Paul and I were beginning to enjoy our first steps into this Norwegian romantic dance of the senses.

About Happy Times in Norway

In a telephone conversation with my older sister, Krissie, two weeks ago, she asked me if I had ever read Sigrid Undset’s Happy Times in Norway.

“No, I don’t think so,” I said.

“Well, if you haven’t, you must. It’s kind of a memoir, and she tells all about Christmas, the 17th of May, and summer in the mountains.”

As if Krissie were talking food, I drooled. Then I took action. Quick to Amazon.com. I found an old copy for $10. When it came in the mail, I tore open the padded mailer.

That night I read the first section–Merry Christmas. Oh, oh, oh, the old Norwegian Christmases Mom used to tell us about: The nipping white snow right outside the front door offset by cozy interiors featuring weeks baking to serve drop-by guests, preparing special cured meats for the early morning family feast after Christmas Eve, the beckoning glamour and warmth of the candle-lit table. In a country with so many mountains, a long cold dark winter, and few people, the Christmas gathering and rejoicing created sparks of nourishing “light,” pointing the human spirit towards spring.

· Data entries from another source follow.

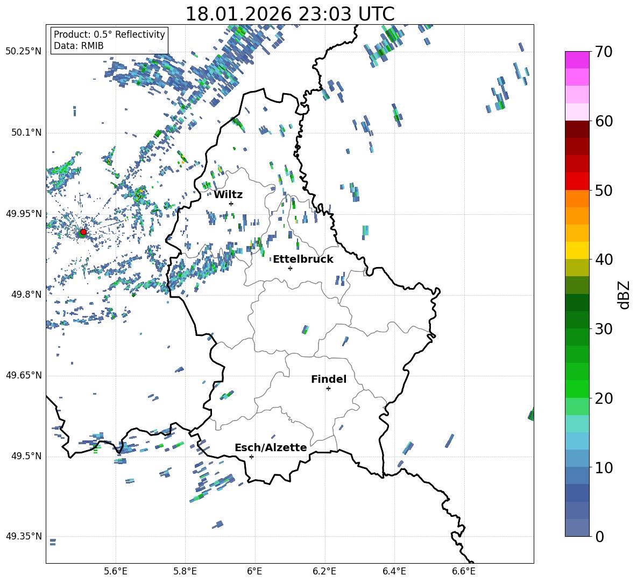
Task: Click the 50.25°N latitude tick label
Action: 24,52
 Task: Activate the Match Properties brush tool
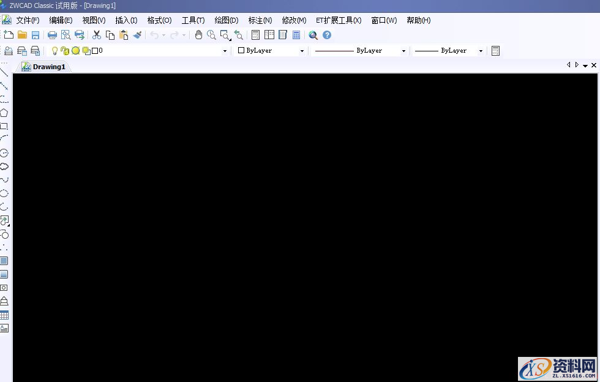137,35
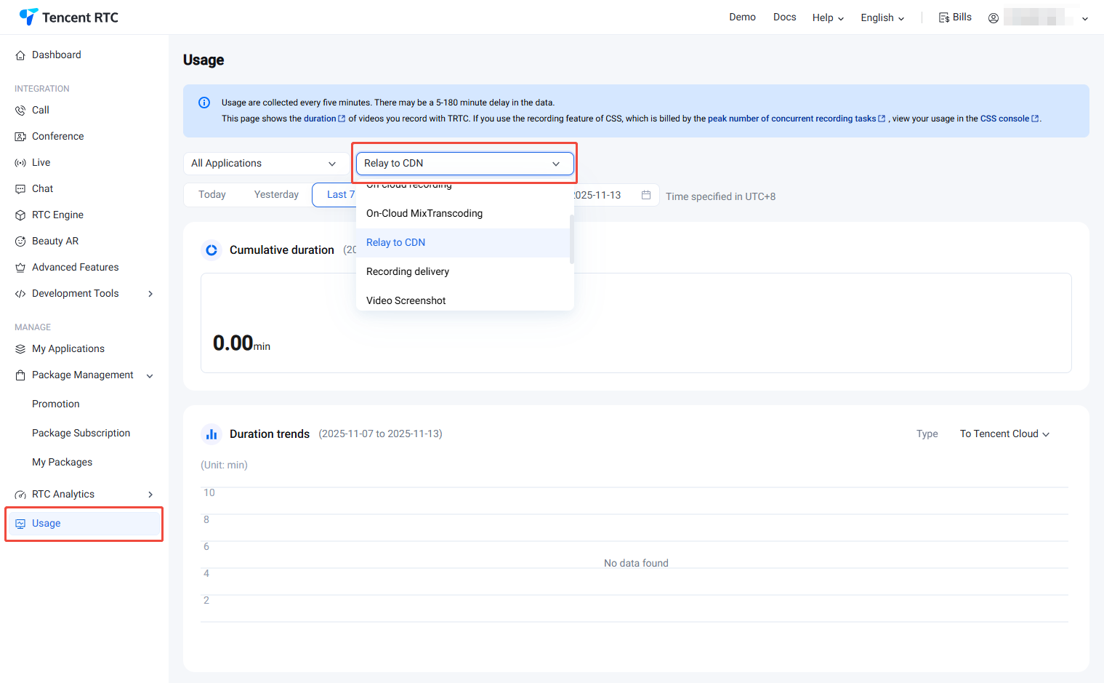
Task: Click the Tencent RTC logo icon
Action: click(x=28, y=17)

And in spring came the next holiday, the celebration of the creation of Norway’s independence from Denmark and Sweden, which occurred on May 17, 1814. On this day, in the town of Eidsvold, a constitution was signed to protect “the rights and justice, the dignity and honor of the Norwegian people….to live under laws ‘sewn’ to meet their own requirements.” Celebrated with fireworks, parades, speeches, and song, Undset’s book recounts Norway’s pride in freedom.

And, lastly, Summer Vacation, Undset’s third section in Happy Times in Norway, which is a descriptive piece about life lived simply and richly at a saeter (cabin) in the mountains during the brief Norwegian summer when Unsets tells of the goats and cows who eat grass from the meadows in the valleys and produce milk for butter and cheeses, where hikes give the eyes a visual bath of moss and lichen, heather and huckleberry bushes, monkshood, and “flats of juicy grass,” blueberries, and cloudberries.

Ah, some of the wonders of three important Norwegian traditions in one little red book.